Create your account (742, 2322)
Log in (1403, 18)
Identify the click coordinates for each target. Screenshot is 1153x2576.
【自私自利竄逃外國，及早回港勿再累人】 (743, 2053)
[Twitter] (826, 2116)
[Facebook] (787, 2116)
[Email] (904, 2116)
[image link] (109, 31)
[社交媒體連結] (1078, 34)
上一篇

········

_Activity_
In your answer, print every entry exactly as it appears.

_Solution to this exercise_
Create your account (742, 2322)
Log in (1403, 18)
Identify the click coordinates for each target. Screenshot is 1153x2576.
【自私自利竄逃外國，及早回港勿再累人】 (743, 2053)
[Twitter] (826, 2116)
[Facebook] (787, 2116)
[Email] (904, 2116)
[image link] (109, 31)
[社交媒體連結] (1078, 34)
上一篇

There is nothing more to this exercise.